Extracted data:

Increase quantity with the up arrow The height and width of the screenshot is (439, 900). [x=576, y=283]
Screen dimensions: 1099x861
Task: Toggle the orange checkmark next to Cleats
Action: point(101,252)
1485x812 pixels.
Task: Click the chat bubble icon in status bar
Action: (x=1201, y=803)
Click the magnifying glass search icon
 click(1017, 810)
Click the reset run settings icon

Work required: Exact copies of all entries are what's needed here.

Task answer:
Increase quantity with the up arrow The height and width of the screenshot is (439, 900). [x=576, y=283]
Screen dimensions: 1099x861
Task: Toggle the orange checkmark next to Cleats
Action: point(101,252)
1485x812 pixels.
Task: Click the chat bubble icon in status bar
Action: (x=1201, y=803)
Click the magnifying glass search icon
 click(1017, 810)
Click the reset run settings icon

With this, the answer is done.